What needs to be done: Quote the entries below from the line with "نصب اسکریپت (102, 2329)" through the line with "ابزار وبلاگ (105, 2300)", both ends included, and only those lines.

Information provided:
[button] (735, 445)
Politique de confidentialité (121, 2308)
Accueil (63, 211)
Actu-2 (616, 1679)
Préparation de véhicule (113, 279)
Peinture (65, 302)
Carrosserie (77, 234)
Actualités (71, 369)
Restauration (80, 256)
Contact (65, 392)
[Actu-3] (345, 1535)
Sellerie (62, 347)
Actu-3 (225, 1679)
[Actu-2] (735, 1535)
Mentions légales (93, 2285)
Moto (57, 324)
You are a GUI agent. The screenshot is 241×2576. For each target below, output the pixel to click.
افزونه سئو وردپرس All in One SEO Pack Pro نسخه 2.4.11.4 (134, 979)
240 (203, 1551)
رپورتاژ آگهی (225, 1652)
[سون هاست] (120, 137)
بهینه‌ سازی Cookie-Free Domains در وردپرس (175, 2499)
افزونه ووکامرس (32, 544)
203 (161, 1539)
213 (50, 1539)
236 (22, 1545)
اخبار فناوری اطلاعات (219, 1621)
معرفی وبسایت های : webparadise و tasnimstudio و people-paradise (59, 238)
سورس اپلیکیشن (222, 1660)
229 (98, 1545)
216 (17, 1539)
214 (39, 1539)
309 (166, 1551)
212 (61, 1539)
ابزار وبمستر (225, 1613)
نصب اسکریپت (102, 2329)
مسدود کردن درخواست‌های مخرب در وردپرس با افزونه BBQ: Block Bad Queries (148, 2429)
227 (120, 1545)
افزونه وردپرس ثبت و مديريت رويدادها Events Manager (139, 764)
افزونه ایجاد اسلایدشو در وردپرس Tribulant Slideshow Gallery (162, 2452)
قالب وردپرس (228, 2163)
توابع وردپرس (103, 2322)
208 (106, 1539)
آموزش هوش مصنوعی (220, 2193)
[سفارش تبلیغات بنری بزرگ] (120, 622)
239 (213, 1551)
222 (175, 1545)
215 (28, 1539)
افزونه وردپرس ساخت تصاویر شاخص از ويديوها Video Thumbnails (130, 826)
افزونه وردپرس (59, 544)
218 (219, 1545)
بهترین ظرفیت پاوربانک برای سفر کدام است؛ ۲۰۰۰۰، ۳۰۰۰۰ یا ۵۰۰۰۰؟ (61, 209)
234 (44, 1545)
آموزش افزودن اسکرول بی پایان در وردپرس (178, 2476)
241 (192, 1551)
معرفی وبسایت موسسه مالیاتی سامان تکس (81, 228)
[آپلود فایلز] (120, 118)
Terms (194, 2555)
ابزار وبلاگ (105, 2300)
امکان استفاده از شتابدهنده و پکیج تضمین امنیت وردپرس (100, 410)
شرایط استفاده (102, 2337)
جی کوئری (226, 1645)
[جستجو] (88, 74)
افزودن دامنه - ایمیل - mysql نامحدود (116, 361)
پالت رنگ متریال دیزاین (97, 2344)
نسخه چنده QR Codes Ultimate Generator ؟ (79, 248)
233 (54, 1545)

Task response:
نصب اسکریپت (102, 2329)
مسدود کردن درخواست‌های مخرب در وردپرس با افزونه BBQ: Block Bad Queries (148, 2429)
227 (120, 1545)
افزونه وردپرس ثبت و مديريت رويدادها Events Manager (139, 764)
افزونه ایجاد اسلایدشو در وردپرس Tribulant Slideshow Gallery (162, 2452)
قالب وردپرس (228, 2163)
توابع وردپرس (103, 2322)
208 (106, 1539)
آموزش هوش مصنوعی (220, 2193)
[سفارش تبلیغات بنری بزرگ] (120, 622)
239 (213, 1551)
222 (175, 1545)
215 (28, 1539)
افزونه وردپرس ساخت تصاویر شاخص از ويديوها Video Thumbnails (130, 826)
افزونه وردپرس (59, 544)
218 (219, 1545)
بهترین ظرفیت پاوربانک برای سفر کدام است؛ ۲۰۰۰۰، ۳۰۰۰۰ یا ۵۰۰۰۰؟ (61, 209)
234 (44, 1545)
آموزش افزودن اسکرول بی پایان در وردپرس (178, 2476)
241 (192, 1551)
معرفی وبسایت موسسه مالیاتی سامان تکس (81, 228)
[آپلود فایلز] (120, 118)
Terms (194, 2555)
ابزار وبلاگ (105, 2300)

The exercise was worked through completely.